## TEXT PASSAGE
## START

Developing Accelerated Infrastructure for AI 

AI has the potential to transform the way we live. But for AI to become sustainable and pervasive, we also have to transform our computing infrastructure. 

The world’s existing technologies, simply put, weren’t designed for the data-intensive, highly parallel computing problems that AI serves up. As a result, AI clusters and data centers aren’t nearly as efficient or elegant as they could be: in many ways, it’s brute force computing. Power and water consumption in data centers are growing dramatically and many communities around the world are pushing back on plans to expand data infrastructure.

Canada’s Moment to Lead in Greener Data Centers

Canada can and will play a leading role in overcoming these hurdles. Data center expansion is already underway. Data centers currently account for around 1GW, or 1%, of Canada’s electricity capacity. If all of the projects in review today get approved, that total could grow to 15GW, or enough to power 70% of the homes in the country.

Like in other regions, data center operators are exploring ways to increase their use of renewables and nuclear in these new facilities along with ambient cooling to reduce their carbon footprint of their facilities. In Alberta, some companies are also exploring adding carbon capture to the design of data centers powered by natural gas. To date, carbon capture has not lived up to its promise. Most carbon capture experiments, however, have been coupled with large-scale industrial plants. It may be worth examining if carbon capture—combined with mineralization for long-term storage—can work on this smaller scale. If it does, the technology could be exported to other regions.

Fixing facilities, however, is only part of the equation. AI requires a fundamental overhaul in the systems and components that make up our networks. 

Reinventing the Core: Semiconductors and Interconnects

“Semiconductors are the foundation of AI,” said Dr. Loi Nguyen, executive vice president and general manager of cloud optics at Marvell in a speech at the National University of Singapore last year. “Without them, there would be no AI.”

Consider the fiber optical interconnects that link together large AI clusters. Twenty-five years ago, interconnects could send 100 megabits of data per second. Today, they can deliver over one terabit per second, or 10,000 times faster than cutting-edge speeds two decades ago, and future, cutting-edge clusters will require millions of them. Meanwhile, power per bit has declined by 1000x over this period.

## END

## GIVEN REQUEST
Reproduce word for word the stretch of the AI infrastructure text from "Like in other" through "to other regions.". The data has no connection to the AI infrastructure text.

## DATA LINES
## START

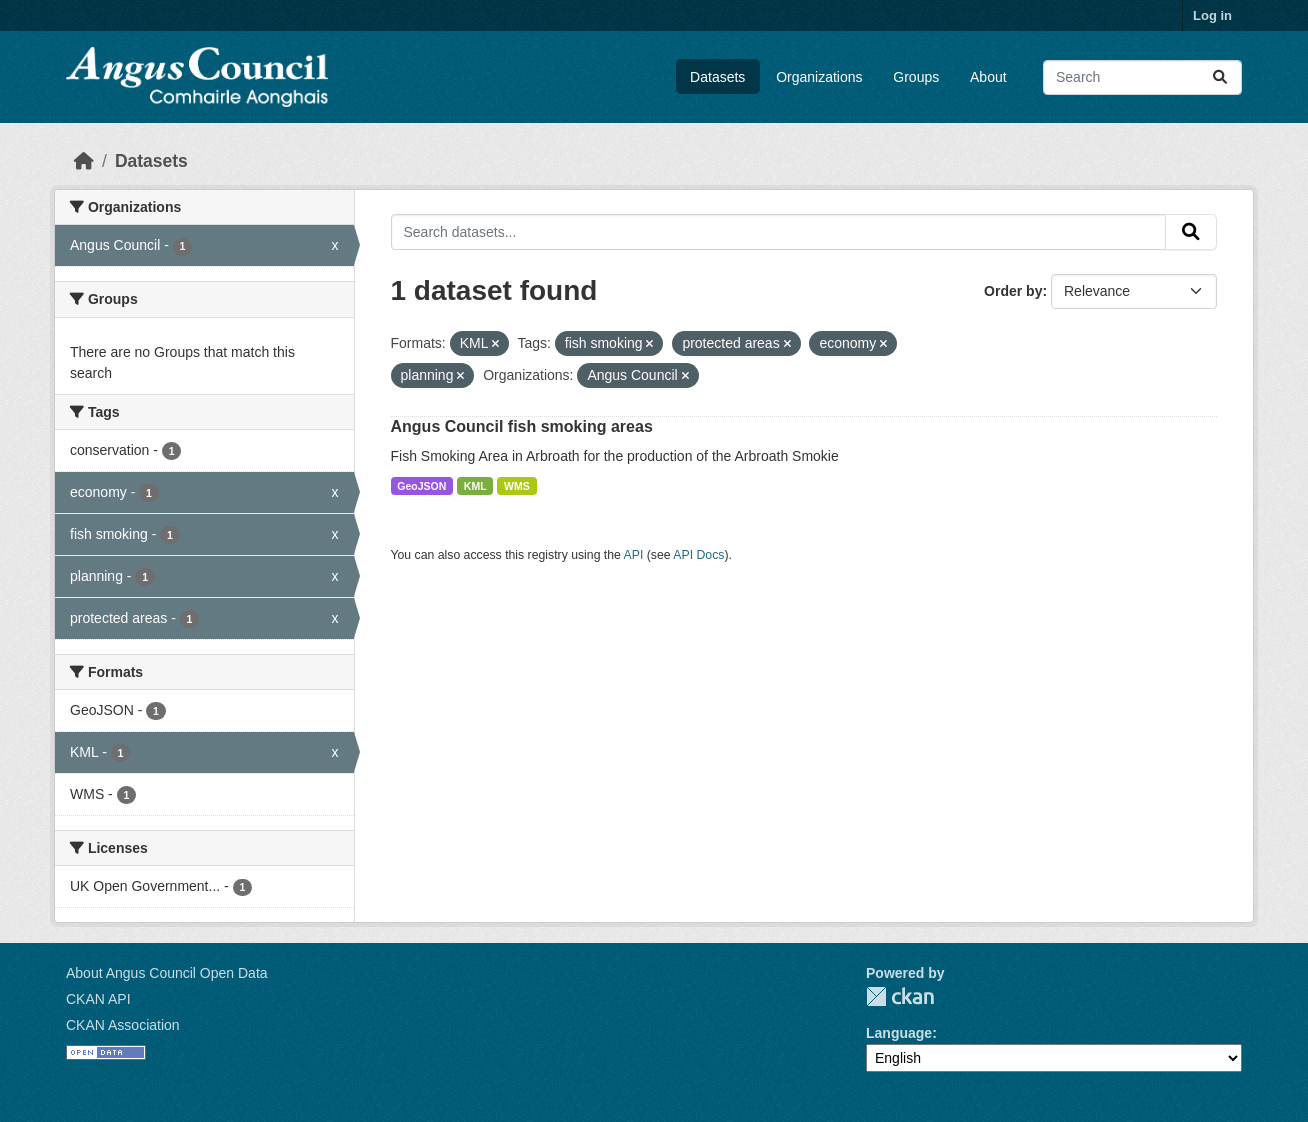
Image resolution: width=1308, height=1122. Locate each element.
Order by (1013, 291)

## END

## REPLY
Like in other regions, data center operators are exploring ways to increase their use of renewables and nuclear in these new facilities along with ambient cooling to reduce their carbon footprint of their facilities. In Alberta, some companies are also exploring adding carbon capture to the design of data centers powered by natural gas. To date, carbon capture has not lived up to its promise. Most carbon capture experiments, however, have been coupled with large-scale industrial plants. It may be worth examining if carbon capture—combined with mineralization for long-term storage—can work on this smaller scale. If it does, the technology could be exported to other regions.